**Work task**
Instruction for the entries below: return the part that opens with the line containing "Screen dimensions: 296x129" and closes with the line containing "Open the Ajuda menu", exactly, and no pictures.

**Given records**
+ + +
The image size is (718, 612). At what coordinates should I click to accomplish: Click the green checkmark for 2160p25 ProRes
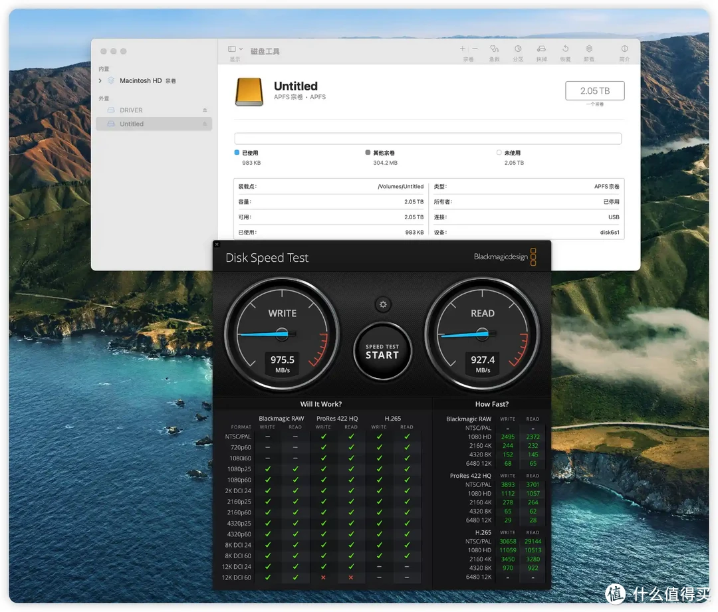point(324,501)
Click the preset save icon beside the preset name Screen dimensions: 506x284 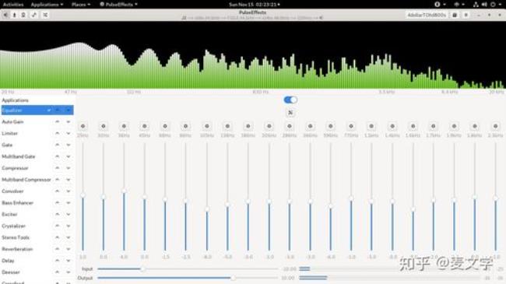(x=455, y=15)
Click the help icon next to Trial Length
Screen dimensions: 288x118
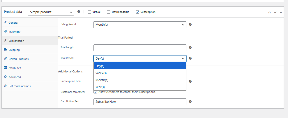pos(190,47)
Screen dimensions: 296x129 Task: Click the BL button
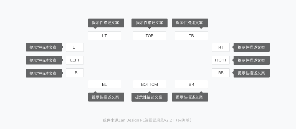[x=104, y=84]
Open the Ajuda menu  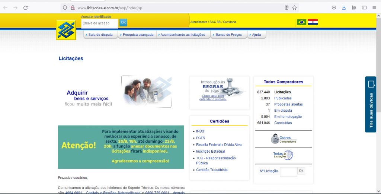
+ + +
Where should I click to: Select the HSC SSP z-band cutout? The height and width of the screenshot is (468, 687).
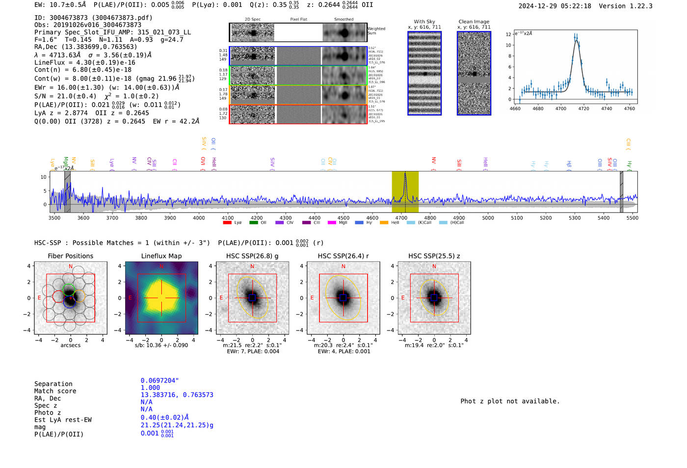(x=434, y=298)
+ + +
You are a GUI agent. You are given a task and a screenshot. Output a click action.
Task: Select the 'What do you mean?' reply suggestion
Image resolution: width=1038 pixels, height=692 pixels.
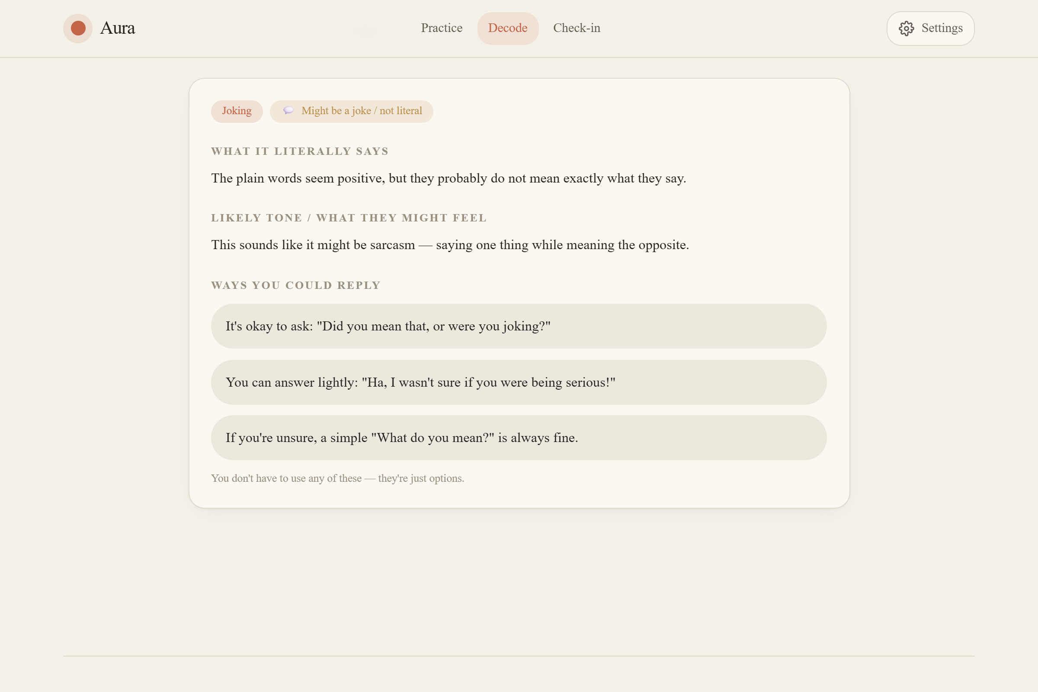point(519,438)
+ + +
**Answer section**
Screen dimensions: 296x129 Task: Click the BL button
[x=104, y=84]
Open the Ajuda menu  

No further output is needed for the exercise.